Et elle se termina par un autre acte. Sa servante balayait le sol et trouva les petits d’une belette nichés sous les planches. Elle commença à les balayer, quand il l’arrêta. « Il est écrit, dit-il, que Sa compassion s’étend à toutes Ses œuvres. » C’est alors que sa souffrance cessa.

Nous sommes censés ne pas comprendre, car ne pas comprendre est ce qui nous permet d’avoir de la compassion.

Le Baal Chem Tov, pendant les années où il était un mystique caché, gagnait sa vie en abattant des poulets et des bœufs pour les communautés juives avant les fêtes. Lorsqu’il quitta cette occupation, un nouvel abatteur prit sa place. Un jour, le domestique non-juif d’un des villageois juifs apporta un poulet au nouvel abatteur. Alors que le nouvel abatteur commençait à aiguiser son couteau, le non-juif l’observa et se mit à rire. « Tu mouilles ton couteau avec de l’eau avant de l’aiguiser ! », s’exclama-t-il. « Et ensuite tu commences à couper ? »

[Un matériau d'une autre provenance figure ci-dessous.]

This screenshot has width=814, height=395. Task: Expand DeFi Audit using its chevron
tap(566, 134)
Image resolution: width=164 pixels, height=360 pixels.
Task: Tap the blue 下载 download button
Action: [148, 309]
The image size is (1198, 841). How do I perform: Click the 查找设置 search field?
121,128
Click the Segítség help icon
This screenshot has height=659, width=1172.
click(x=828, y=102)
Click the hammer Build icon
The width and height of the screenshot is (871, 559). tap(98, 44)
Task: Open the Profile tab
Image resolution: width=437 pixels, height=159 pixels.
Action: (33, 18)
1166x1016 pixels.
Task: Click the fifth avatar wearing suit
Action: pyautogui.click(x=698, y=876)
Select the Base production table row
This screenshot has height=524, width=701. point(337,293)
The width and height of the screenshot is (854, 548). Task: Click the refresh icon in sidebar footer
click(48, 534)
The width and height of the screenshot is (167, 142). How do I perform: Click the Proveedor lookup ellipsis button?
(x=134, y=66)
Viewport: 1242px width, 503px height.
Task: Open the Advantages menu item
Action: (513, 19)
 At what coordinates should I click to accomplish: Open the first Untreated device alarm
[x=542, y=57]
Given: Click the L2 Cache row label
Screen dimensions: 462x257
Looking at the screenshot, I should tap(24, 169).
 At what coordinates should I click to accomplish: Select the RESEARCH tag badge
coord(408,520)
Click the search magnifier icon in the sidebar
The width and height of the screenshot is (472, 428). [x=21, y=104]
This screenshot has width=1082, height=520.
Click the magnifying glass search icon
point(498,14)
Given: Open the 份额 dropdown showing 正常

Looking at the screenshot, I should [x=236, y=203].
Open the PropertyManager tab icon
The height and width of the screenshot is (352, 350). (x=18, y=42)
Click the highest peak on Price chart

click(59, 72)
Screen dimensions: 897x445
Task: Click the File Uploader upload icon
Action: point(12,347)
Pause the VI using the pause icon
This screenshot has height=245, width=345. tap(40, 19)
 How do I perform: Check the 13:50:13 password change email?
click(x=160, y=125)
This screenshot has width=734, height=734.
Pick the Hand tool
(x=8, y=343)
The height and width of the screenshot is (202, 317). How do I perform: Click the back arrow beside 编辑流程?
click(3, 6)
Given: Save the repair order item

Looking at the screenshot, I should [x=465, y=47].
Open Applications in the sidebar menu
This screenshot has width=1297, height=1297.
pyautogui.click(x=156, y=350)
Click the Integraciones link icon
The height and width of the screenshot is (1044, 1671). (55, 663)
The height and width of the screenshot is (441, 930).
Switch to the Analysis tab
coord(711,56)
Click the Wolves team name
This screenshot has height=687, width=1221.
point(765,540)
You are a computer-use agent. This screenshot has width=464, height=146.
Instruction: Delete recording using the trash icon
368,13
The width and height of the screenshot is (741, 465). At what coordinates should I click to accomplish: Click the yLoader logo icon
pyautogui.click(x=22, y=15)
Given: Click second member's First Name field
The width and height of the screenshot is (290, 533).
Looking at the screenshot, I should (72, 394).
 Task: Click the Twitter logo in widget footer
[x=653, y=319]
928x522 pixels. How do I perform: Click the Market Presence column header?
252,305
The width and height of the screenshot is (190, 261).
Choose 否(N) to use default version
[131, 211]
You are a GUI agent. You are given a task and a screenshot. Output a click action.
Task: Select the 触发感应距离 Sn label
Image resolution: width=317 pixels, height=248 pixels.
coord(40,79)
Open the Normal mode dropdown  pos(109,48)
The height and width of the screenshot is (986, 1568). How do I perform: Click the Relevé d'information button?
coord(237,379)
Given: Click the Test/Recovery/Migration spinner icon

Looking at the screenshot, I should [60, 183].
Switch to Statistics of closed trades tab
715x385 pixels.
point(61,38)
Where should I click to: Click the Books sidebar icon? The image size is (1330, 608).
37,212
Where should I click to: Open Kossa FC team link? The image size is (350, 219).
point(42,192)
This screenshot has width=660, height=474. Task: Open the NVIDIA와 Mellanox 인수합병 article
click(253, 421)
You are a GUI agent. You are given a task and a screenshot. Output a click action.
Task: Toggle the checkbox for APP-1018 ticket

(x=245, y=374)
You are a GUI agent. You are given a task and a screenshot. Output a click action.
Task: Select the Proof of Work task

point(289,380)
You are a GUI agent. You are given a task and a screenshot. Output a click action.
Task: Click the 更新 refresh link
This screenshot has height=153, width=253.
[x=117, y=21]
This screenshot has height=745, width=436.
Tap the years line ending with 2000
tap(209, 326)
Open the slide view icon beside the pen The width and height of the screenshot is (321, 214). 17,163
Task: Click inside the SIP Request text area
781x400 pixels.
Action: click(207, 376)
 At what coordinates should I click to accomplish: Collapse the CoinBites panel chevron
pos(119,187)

– Et comment faire autrement ?, demanda l’abatteur.

– Yisroelik (le Baal Chem Tov) pleurait jusqu’à ce qu’il ait assez de larmes pour mouiller le couteau. Puis il pleurait en aiguisant le couteau. Ce n’est qu’alors qu’il coupait !

La Torah nous ordonne de ne pas causer de douleur inutile à tout être vivant. Aucune distinction n’est faite, que cet être vivant soit une vache, un lézard ou une mouche. Rabbi Chalom Dovber de Loubavitch réprimanda un jour son fils pour avoir déchiré une feuille d’arbre, en disant : « Qu’est-ce qui te fait penser que le “moi” de la feuille est inférieur à ton propre “moi” ? »

Même lorsqu’il est jugé nécessaire de consommer la vie d’une autre créature, il y a des règles. Une personne à l’esprit vide, enseignaient les sages, n’a pas le droit de manger de la viande. Ils ont également dit de ne jamais manger de viande par faim, il faut d’abord satisfaire sa faim avec du pain. Une personne qui mange de la viande uniquement pour son palais et son estomac se dégrade et dégrade l’animal. Mais s’il s’agit d’une « alimentation consciente » – manger dans le but d’exploiter les énergies de l’animal pour faire le bien, manger pour élever l’animal dans un nouveau domaine d’existence, manger pour donner au moins autant à l’animal que celui-ci nous donne – alors cela devient un moyen de se connecter au Divin et d’élever notre univers.

Quant aux anges et à leur rôle dans l’affaire, « Maintenant que le Temple est détruit, dit le Talmud, la table de chaque homme lui fait expiation ». Votre table est un autel. Les anges sont invités. Mangez avec humilité, avec compassion et en pleine conscience. Remplissez votre rôle dans le cycle divin de la vie.